In Tv, sui giornali, nei dibattiti all’interno delle università, i liberal e i progressisti americani stanno discutendo con mente aperta, in maniera onesta, dura e consapevole del futuro del Democratic Party e non solo.

Non hanno paura di fare il nome di persone, posizioni e soluzioni radicali, che fino a qualche mese fa sarebbero sembrate incredibili, assurde, fuori da ogni potabilità politica. Non hanno paura, gli stessi liberal, di condannare senza appello le loro èlite. Non trattengono la mano.

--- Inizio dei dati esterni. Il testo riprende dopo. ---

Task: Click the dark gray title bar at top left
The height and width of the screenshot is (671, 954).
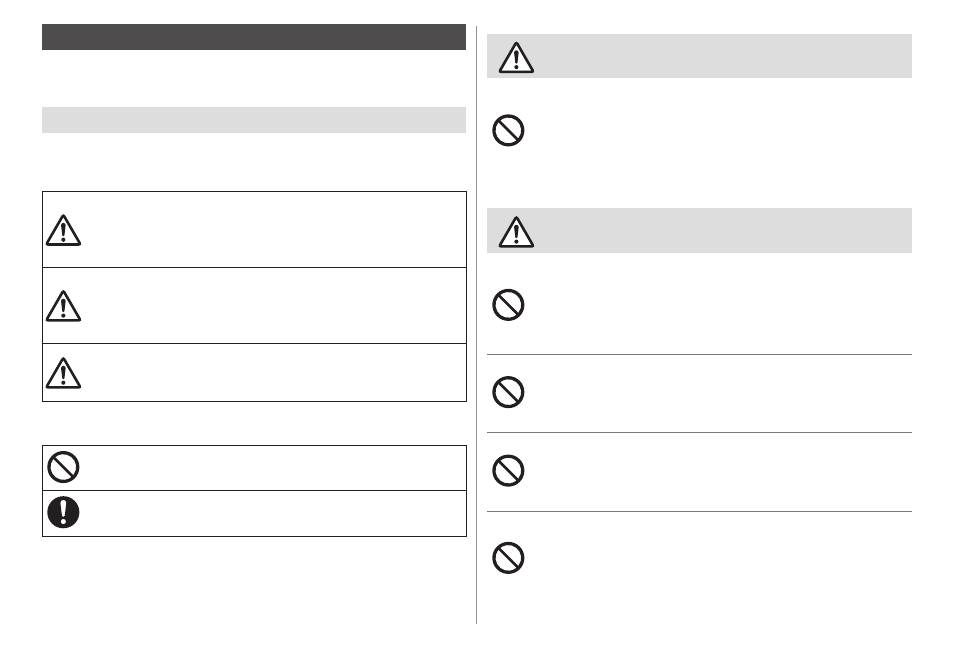Action: click(254, 37)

Questo perché ciò che era – solo apparentemente – incredibile e assurdo, una settimana fa è semplicemente successo. E allora bisogna adattarcisi, combatterlo con le armi giuste, aggiornare un mindset, correggere le lenti con cui si guarda il mondo. CAMBIARE, e farlo in fretta.

Eppure sono passati solo otto anni da un trionfo che sembrava definitivo, quello di Barack Obama: quanti ne devono passare ogni volta, in Italia, per abbandonare luoghi comuni che sembrano intramontabili, tic, sepolcri imbiancati?

Che vi piaccia o no – e tanti sono i lati di questo paese che non amo, tutt’altro – l’America è fatta di materia resiliente. E questa è la sua più grande forza.